A state judicial nominating commission in Charles County has sent to Gov. Robert L. Ehrlich Jr. the names of four residents for the county's District Court vacancy.

Twelve people applied for the $112,252-a-year position. The 13-member commission met Monday to interview the candidates before narrowing the list, which it made public Tuesday.

Ehrlich (R), who has not set a deadline for appointing a judge, plans to interview each finalist before making his selection, said Henry Fawell, a spokesman for the governor.

Nominations submitted to the governor were for Patrick J. Devine, Helen I. Harrington, John L. Keller and Thomas R. Simpson Jr.

Among the surprises, said people familiar with the applicant pool, were the omissions from the list of Del. W. Louis Hennessy (R-Charles) and Charles County Attorney Roger L. Fink. Commission Chairman William R. Greer Jr. did not return calls to his office seeking comment about the selection process, which is generally kept private.

Under the Maryland Constitution, the governor is responsible for filling open judgeships with a person who meets certain basic qualifications, including being a U.S. citizen, a Maryland resident and a member of the Maryland bar.

The state constitution also says that those selected for judgeships will be lawyers "most distinguished for integrity, wisdom and sound legal knowledge."

Since the retirement last month of Judge Gary S. Gasparovic, who served since 1989, the Charles County District Court has had only one sitting judge, Richard A. Cooper, said Rita Buettner of the state court information office in Annapolis.

Cooper was appointed in 1997, the last time a District Court vacancy occurred in Charles County, Buettner said.

Among the finalists, Devine, 41, said he has been a lawyer in Charles County for 14 years. Devine, who is in private practice in La Plata, graduated from Catholic University's School of Law in 1989. He also worked for the Charles County state's attorney's office from 1990 to 1995, he said.

Devine said being a judge would be "an opportunity to be more involved in the legal community. And I enjoy the courtroom."

Harrington, 54, said she has been practicing law since 1980, after graduating from Georgetown University Law Center. She moved to Charles County in 1987 and was assistant state's attorney until 1992, she said.

Harrington was then appointed master for domestic relations, a judicial office at the Charles County Courthouse in which she conducts hearings on family law cases.

She said becoming a district judge would "provide interesting challenges in a variety of different kinds of cases." Harrington, a resident of La Plata, said it would also provide "an opportunity to be of service."

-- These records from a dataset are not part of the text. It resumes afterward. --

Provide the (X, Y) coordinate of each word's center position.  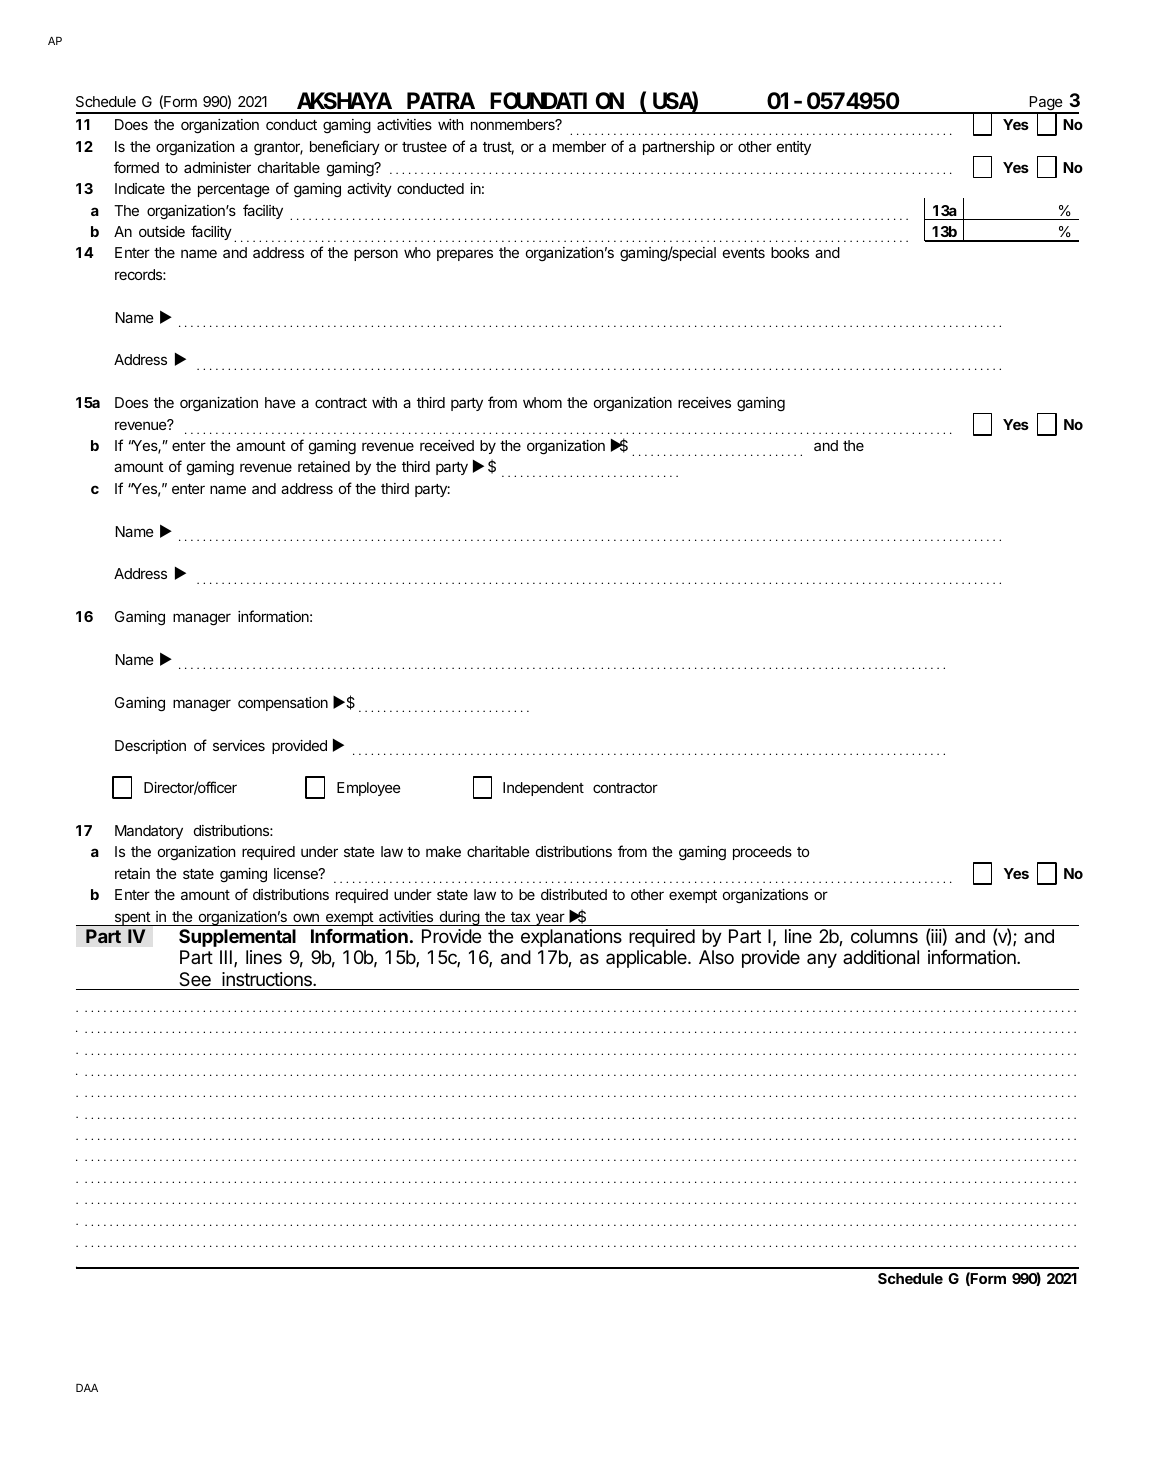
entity (794, 148)
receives (704, 402)
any (822, 960)
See (195, 979)
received (447, 445)
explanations (571, 938)
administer (217, 167)
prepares (465, 255)
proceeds (762, 853)
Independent (543, 789)
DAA (87, 1388)
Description (150, 747)
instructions (268, 979)
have (280, 402)
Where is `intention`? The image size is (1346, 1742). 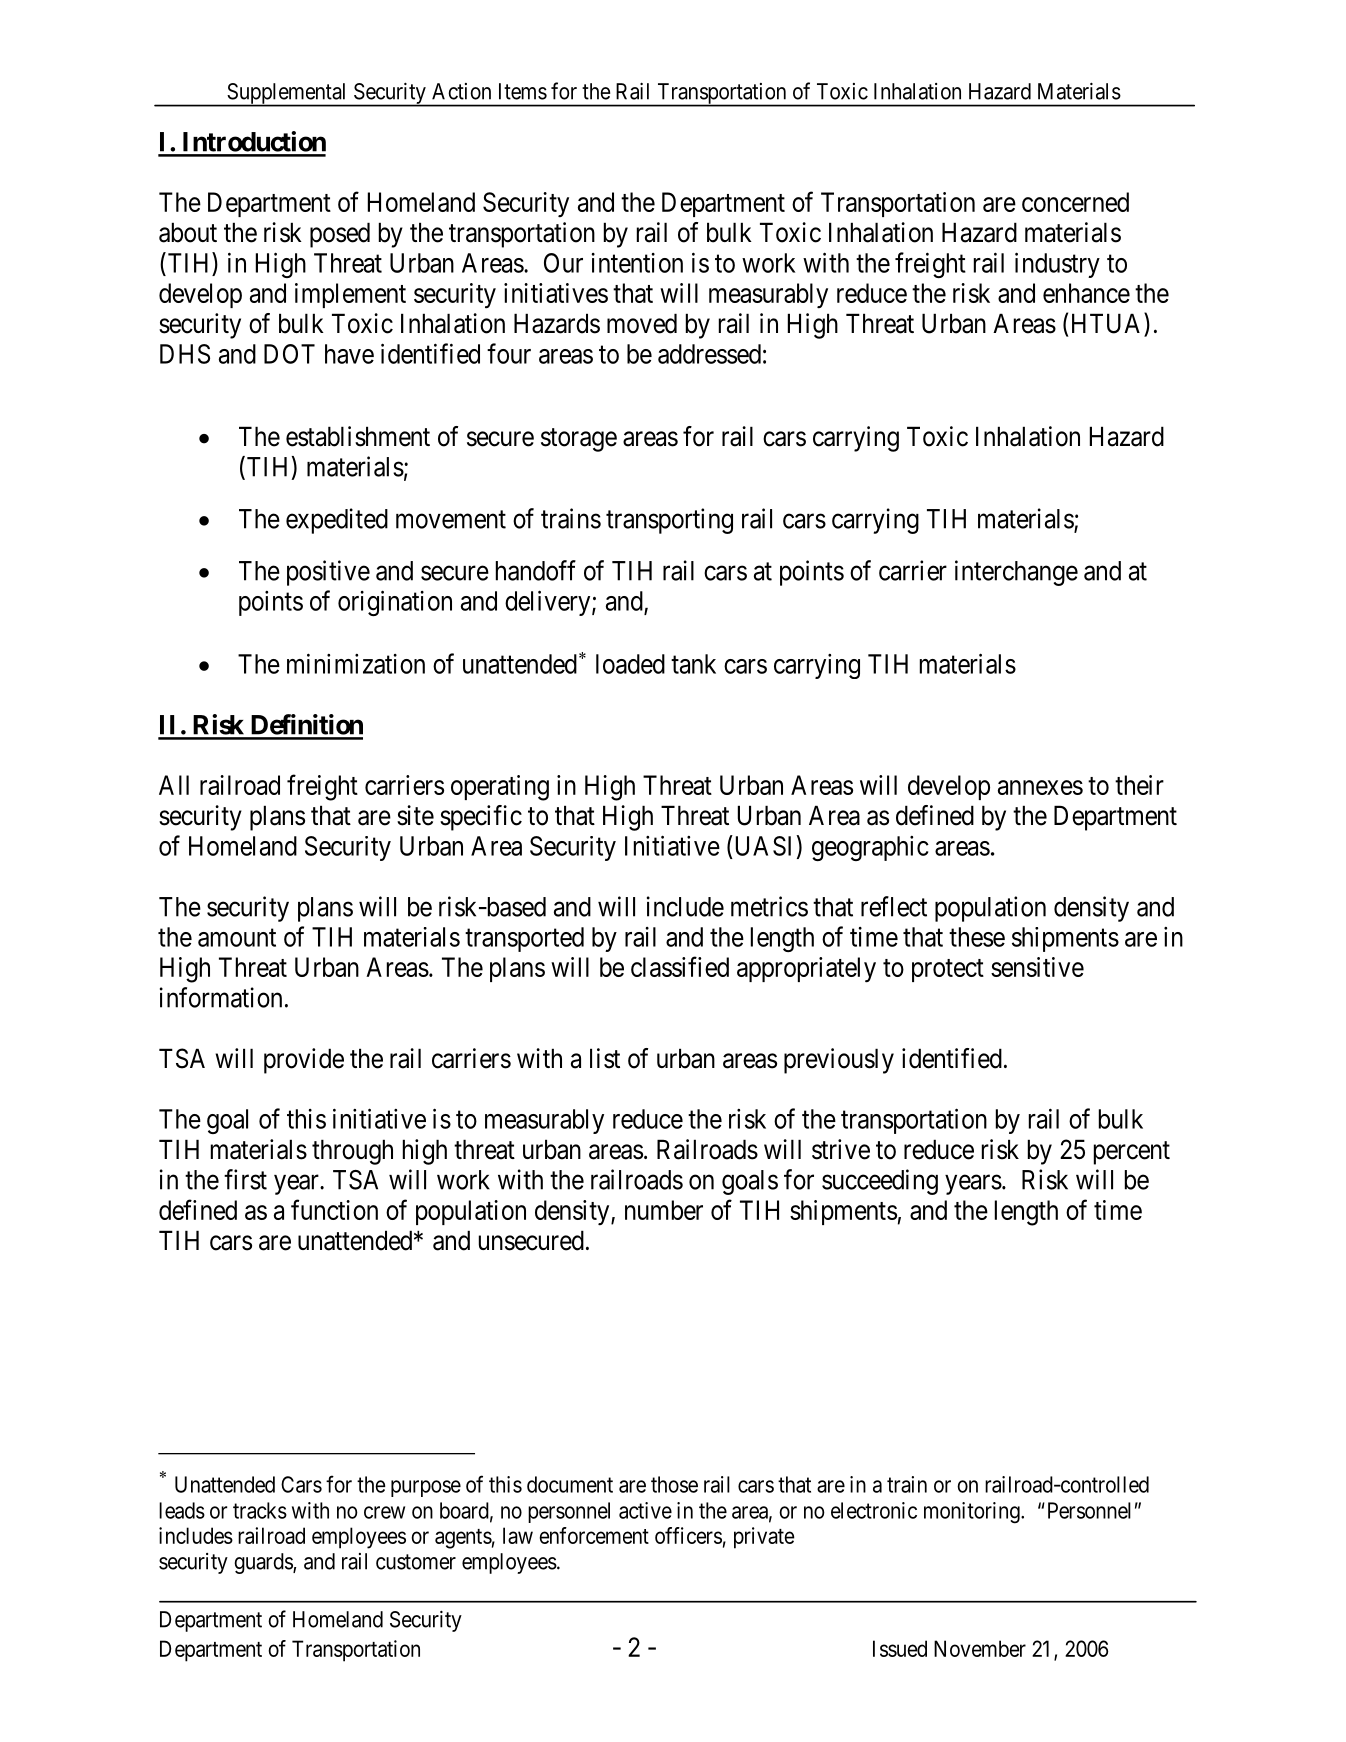 intention is located at coordinates (637, 263).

Simpson, 57, of Port Tobacco said he has practiced law for 31 years in the county. In addition to working at his private practice, he is an assistant county attorney, handling cases of children in need of assistance for the Charles County Department of Social Services.

Simpson, who graduated from the University of Tulsa in 1972, was a law clerk for Charles County Circuit Court Judge James C. Mitchell from 1972 to 1973, he said. He also served as the juvenile master from 1974 to 1980 for the Charles County Circuit Court.

"I think I'm very qualified for the job because of my 31 years of experience, practicing before the District and Circuit courts of Southern Maryland," Simpson said. "I'm very humbled and pleased that the commission saw fit to forward my name to the governor. I'm looking forward to my interview with him."

Keller, 52, of Waldorf, graduated from Louisiana State University Law Center in 1977. Keller said he has practiced law in the county for 26 years, primarily in private practice. He said he was an associate of Gasparovic's from 1977 to 1981.

Keller was also an elected member of the Charles County Board of Education from 1986 to 1990 and is now the standing examiner for the Charles County Circuit Court, taking uncontested cases referred to him by the court.

"I'm honored to have been selected, and I'm humbled by the experience," Keller said. "I feel an affinity for the court."